COMPTABILITÉ
La réforme qui pénalise les startups suisses

Comment avons-nous pu passer à côté de cette réforme désastreuse ?

ATTENDRE LES BORDEREAUX DÉFINITIFS OU DÉJÀ PAYER SES IMPÔTS?

La date d’entrée en vigueur de la modification du Code des obligations suisse n’est pas encore déterminée, mais ce sera probablement en 2023. Traînée depuis assez longtemps, elle prévoit des mesures plus strictes pour lutter contre le surendettement, les pertes en capital et l’insolvabilité des entreprises. Si le durcissement des mécanismes de protection des intérêts des créanciers peut être perçu comme bienvenu en raison de la pandémie de COVID-19, cela est trompeur. Au contraire, le nombre de faillites a diminué en 2020 grâce au soutien de la Confédération et les administrateurs sont devenus mieux formés sur les questions de solvabilité et de l’importance du plan de trésorerie. En effet, l’insolvabilité et l’impossibilité de payer les factures à temps est la raison la plus fréquente de la faillite des nouvelles entreprises.

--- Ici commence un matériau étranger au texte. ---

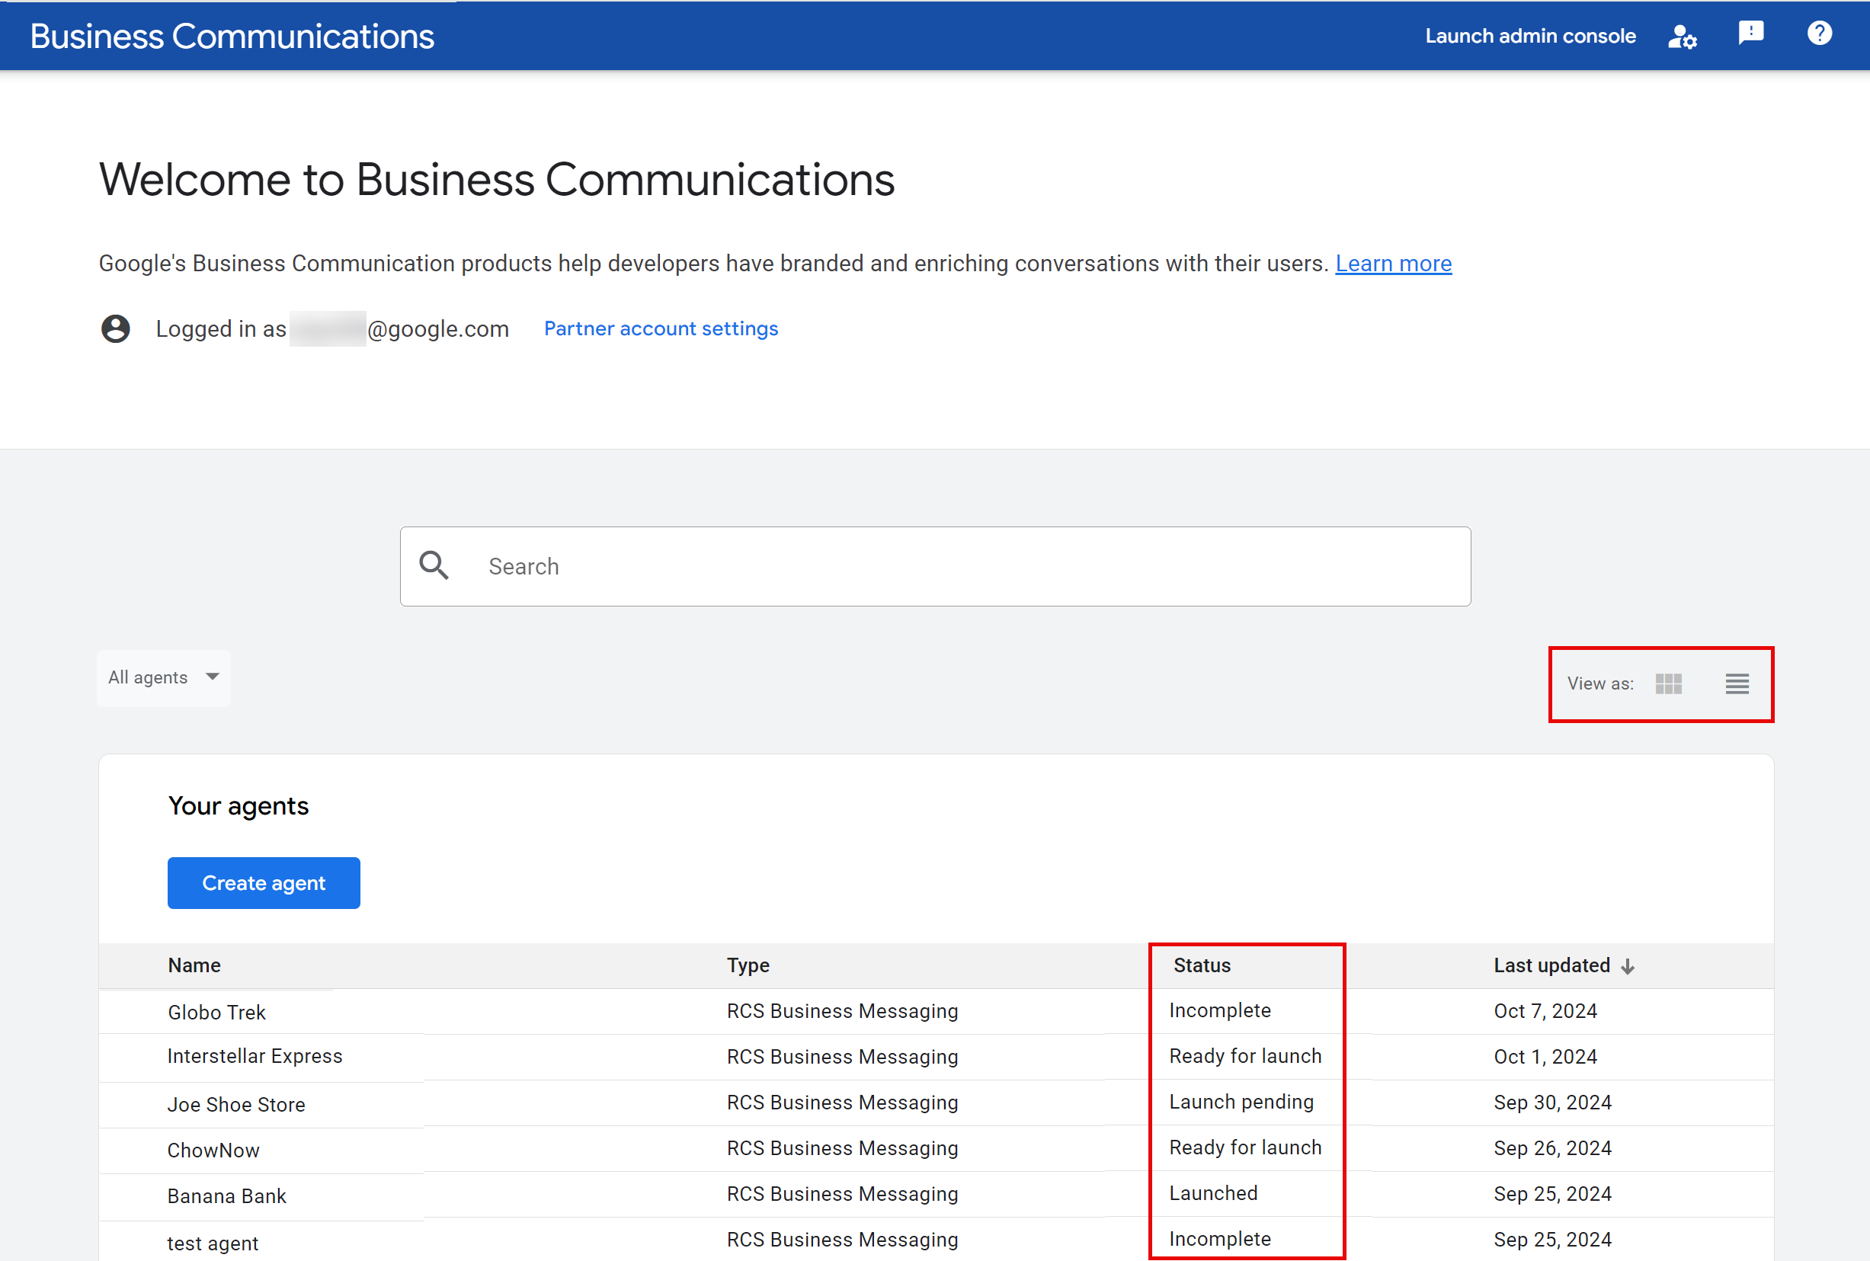This screenshot has width=1870, height=1261.
Task: Click the partner management icon
Action: tap(1684, 34)
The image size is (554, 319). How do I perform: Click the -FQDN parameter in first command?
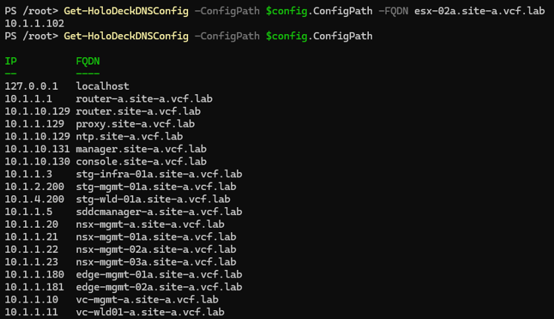(x=393, y=11)
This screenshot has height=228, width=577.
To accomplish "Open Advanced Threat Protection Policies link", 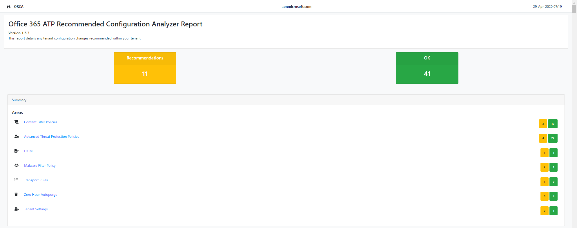I will point(51,137).
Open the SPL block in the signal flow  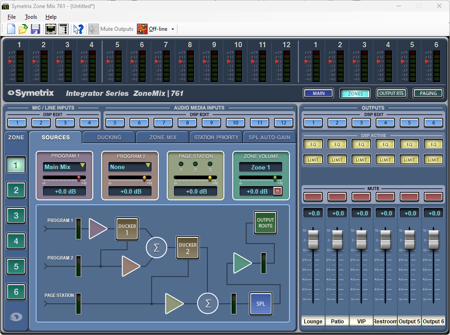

La réforme prévoit donc l’obligation d’un contrôle limité des états financiers en cas de perte en capital, c’est-à-dire lorsque l’actif, après déduction des dettes, ne couvre pas les deux tiers (auparavant la moitié) de la somme du capital social, de la réserve légale issue du capital et de la réserve légale issue du bénéfice. Cela entraîne des coûts supplémentaires pour l’entreprise, ce qui est préjudiciable aux startups, c’est-à-dire aux entreprises en construction qui ne génèrent normalement pas assez de bénéfices au cours des premières années. Une autre solution consiste à demander un sursis concordataire, ce qui nuit irrémédiablement à la réputation de l’entreprise face à ses partenaires, ses créanciers et ses investisseurs.

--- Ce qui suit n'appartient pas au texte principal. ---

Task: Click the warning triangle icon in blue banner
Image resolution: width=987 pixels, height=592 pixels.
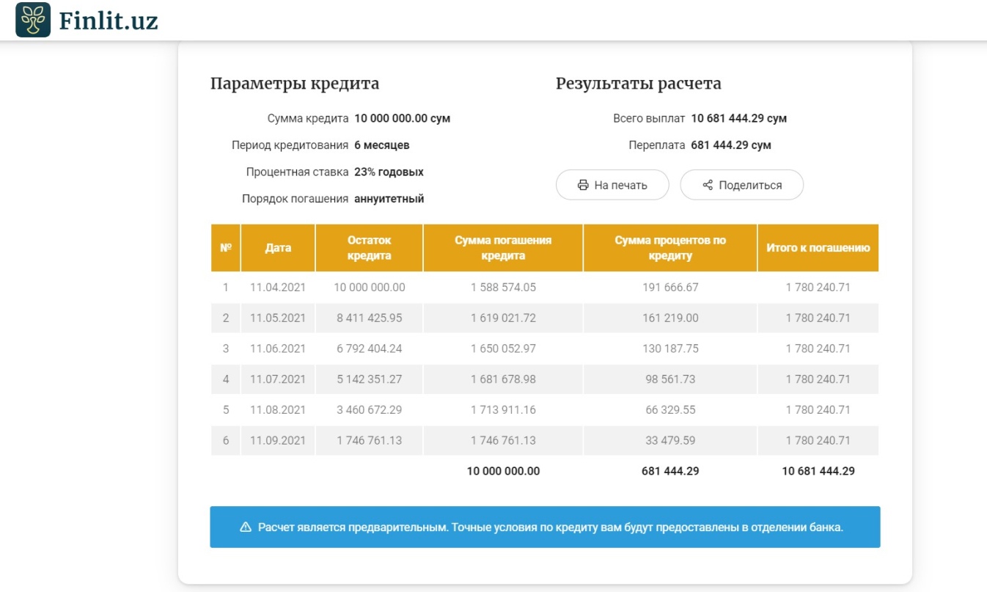Action: click(x=246, y=527)
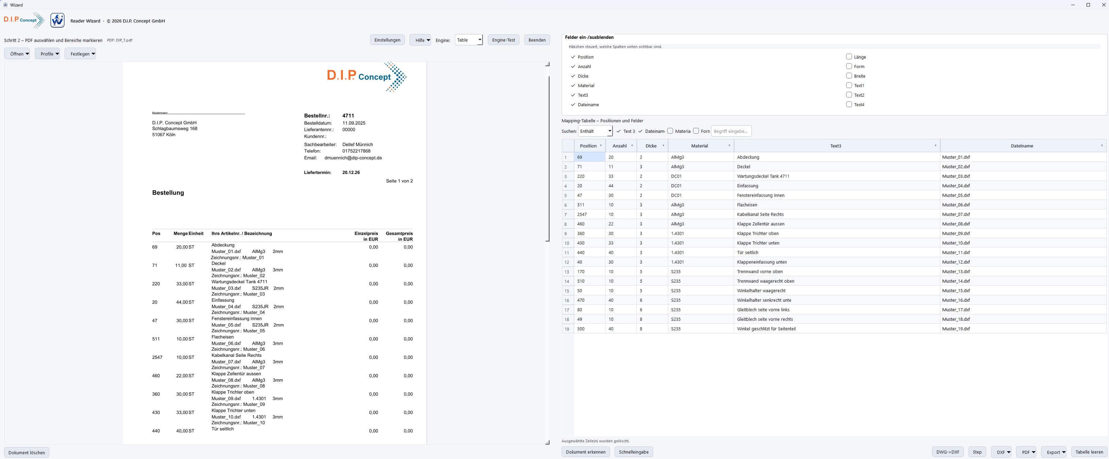Open the Hilfe menu
Viewport: 1109px width, 459px height.
coord(420,40)

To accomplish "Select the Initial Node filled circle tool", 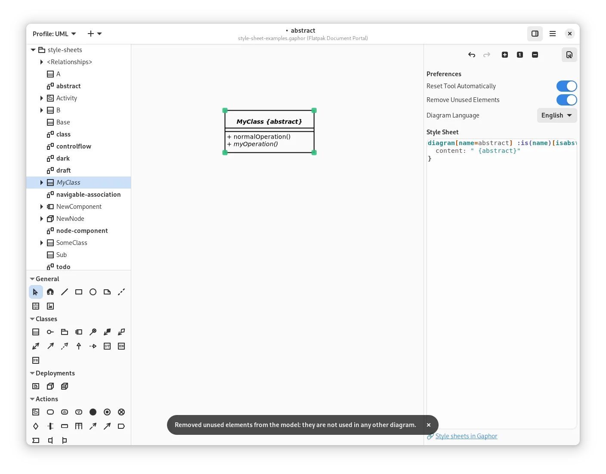I will [93, 412].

Les coûts de l’entreprise sont encore plus élevés en cas de surendettement, c’est-à-dire lorsque les actifs sont insuffisants pour couvrir les dettes. En cas de soupçons sérieux d’une telle situation, outre le contrôle des comptes par le réviseur, il est nécessaire de procéder à la clôture intermédiaire et d’établir un bilan ordinaire et un bilan de liquidation, ce qui entraîne des frais comptables. Par ailleurs, l’obligation d’informer le Tribunal en l’absence de postposition suffisante n’est levée que lorsque l’entreprise a de bonnes chances de sortir du surendettement dans un délai de 90 jours, ce qui peut être largement insuffisant pour les entreprises en construction.

Dans un cas comme dans l’autre, les honoraires de l’auditeur sont importants et cela rend la survie d’une startup plus difficile. Comment avons-nous pu passer à côté de cette réforme désastreuse ? Il serait préférable d’introduire une période de grâce pour les nouvelles entreprises (par exemple 3 ans) ou des règles de minimis, comme c’est déjà le cas pour l’audit ordinaire.